The NetSig algorithm is capable of handling a range of tumor sequences types, provided the sequence datasets result in a gene-based p-value such as that produced by the Broad's MutSig program. Likewise, NetSig can be run with several different network types. In their recent study, for example, Lage and his colleagues applied the algorithm to transcriptional network sets to ensure the authenticity of their findings.

"We were quite worried about the knowledge contamination phenomenon: that maybe we're just good at predicting cancer genes because they're so well studied in protein interaction space," Lage explained. "One of the things that we did was to try an alternative type of network data and in this case we used transcriptional networks, because we know they can't really be affected by knowledge contamination."

Those results indicated that normalized protein interaction data was comparable to that available with the transcriptional network input, he said, suggesting knowledge contamination could successfully be dealt with in analyses based on the protein-protein interactions as an input.

Along with potentially boosting the interpretation of smaller datasets, the NetSig method is expected to be applicable for everything from cancer driver detection to broader pathway analyses or mutation-depleted genes that might help predict vulnerabilities in cancer and perhaps other complex human conditions such as autism spectrum disorder.

"We're hoping that once we have more well-powered exome sequencing datasets from other diseases, that we'll be able to apply [NetSig to other conditions]," Lage said.

"To us, this is the starting point of hopefully being able to use this approach on other genetic diseases."

When they penned the original Nature Methods paper, Lage, Jensen, and colleagues noted that the InWeb_InBioMap housed more than 585,800 protein-protein interactions.

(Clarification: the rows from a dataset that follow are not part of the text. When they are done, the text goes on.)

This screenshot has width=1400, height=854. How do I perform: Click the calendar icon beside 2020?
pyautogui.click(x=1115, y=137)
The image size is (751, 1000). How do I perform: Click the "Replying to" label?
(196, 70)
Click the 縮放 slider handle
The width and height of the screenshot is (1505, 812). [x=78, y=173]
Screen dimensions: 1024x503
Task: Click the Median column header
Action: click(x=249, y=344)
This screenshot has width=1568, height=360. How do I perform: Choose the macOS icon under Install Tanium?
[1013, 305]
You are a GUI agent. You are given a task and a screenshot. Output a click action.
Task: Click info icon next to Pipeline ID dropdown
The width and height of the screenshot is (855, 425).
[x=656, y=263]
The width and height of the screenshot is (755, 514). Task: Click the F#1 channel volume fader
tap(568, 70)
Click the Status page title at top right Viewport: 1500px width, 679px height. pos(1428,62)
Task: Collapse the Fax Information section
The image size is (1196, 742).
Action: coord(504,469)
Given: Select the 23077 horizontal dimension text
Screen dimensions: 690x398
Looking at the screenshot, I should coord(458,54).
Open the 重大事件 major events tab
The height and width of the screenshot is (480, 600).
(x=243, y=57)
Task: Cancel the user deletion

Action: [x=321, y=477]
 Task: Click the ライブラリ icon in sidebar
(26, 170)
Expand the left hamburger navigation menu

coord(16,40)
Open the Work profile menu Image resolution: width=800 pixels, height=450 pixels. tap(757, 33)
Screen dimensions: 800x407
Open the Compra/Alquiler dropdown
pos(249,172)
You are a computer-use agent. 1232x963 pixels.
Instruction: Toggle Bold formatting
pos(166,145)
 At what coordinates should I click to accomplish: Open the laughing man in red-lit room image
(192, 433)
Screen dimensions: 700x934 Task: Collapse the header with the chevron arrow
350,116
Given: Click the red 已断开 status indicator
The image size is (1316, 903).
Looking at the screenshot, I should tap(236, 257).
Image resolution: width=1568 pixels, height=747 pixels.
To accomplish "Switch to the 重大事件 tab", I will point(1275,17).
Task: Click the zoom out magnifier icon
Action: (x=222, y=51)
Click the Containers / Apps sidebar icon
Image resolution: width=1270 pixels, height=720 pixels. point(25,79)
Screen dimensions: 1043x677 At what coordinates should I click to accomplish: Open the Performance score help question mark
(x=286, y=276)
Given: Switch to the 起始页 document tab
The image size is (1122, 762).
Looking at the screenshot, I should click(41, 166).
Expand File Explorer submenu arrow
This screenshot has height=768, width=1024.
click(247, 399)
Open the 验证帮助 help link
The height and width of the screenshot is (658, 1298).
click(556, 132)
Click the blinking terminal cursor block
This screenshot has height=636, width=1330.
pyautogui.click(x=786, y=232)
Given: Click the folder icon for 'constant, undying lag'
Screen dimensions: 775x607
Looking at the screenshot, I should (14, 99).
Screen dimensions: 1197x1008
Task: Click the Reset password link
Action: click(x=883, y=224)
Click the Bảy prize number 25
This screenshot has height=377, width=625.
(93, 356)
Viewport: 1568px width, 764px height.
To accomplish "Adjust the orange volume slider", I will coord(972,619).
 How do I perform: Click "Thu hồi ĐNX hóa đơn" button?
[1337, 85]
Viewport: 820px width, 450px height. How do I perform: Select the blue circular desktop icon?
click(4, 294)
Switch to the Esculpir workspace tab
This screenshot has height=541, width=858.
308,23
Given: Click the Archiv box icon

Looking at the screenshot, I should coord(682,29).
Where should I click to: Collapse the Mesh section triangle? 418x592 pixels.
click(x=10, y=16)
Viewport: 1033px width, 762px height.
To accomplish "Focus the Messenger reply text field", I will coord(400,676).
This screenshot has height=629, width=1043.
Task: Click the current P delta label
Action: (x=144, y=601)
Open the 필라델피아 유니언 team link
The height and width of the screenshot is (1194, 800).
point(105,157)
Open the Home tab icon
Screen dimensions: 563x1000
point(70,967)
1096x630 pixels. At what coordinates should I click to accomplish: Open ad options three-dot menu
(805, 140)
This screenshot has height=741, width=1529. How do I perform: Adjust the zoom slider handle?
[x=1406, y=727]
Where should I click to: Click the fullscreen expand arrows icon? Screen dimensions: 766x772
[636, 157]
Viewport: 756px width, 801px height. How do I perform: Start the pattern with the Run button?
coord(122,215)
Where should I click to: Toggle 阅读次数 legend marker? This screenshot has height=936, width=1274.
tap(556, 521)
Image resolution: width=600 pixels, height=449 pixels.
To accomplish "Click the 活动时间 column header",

It currently contains information on closer to 715,000 interactions.

"What's really quite nice about the InWeb_InBioMap framework … is that it's continuously updated. So every quarter, Intomics updates that network," Lage said, noting that "if people have their own proprietary interaction datasets, that can be built into the network completely seamlessly because the framework is automated."

Generally speaking, the strength of the underlying InWeb_InBioMap method is its ability to find novel biological mechanisms and pathways in a data-driven manner, Jensen said, adding that he believes the future of network biology-based approaches is "very bright."

The NetSig algorithm for cancer driver prediction and classification is freely available online through Lage's lab site at MGH, the Broad Institute, and Harvard Medical School.